- **Action item**
Among these records, which lines include "each"? Copy them out.

- **Supplied data**

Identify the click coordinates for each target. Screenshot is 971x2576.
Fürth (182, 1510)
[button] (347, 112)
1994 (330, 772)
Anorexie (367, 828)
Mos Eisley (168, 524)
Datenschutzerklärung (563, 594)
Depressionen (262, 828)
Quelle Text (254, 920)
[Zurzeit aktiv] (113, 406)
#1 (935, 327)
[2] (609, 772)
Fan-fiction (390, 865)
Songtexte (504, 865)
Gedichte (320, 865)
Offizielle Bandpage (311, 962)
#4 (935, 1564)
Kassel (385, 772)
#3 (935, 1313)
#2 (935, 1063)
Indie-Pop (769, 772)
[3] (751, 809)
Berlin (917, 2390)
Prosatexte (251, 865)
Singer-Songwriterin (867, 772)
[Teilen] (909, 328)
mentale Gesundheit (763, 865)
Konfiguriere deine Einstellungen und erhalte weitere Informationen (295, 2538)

--

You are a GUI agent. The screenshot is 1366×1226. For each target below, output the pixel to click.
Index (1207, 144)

- **Result of this exercise**
Identify the click coordinates for each target. Screenshot is 971x2576.
You are a GUI agent. The screenshot is 1366×1226. For each target below, output the pixel to click.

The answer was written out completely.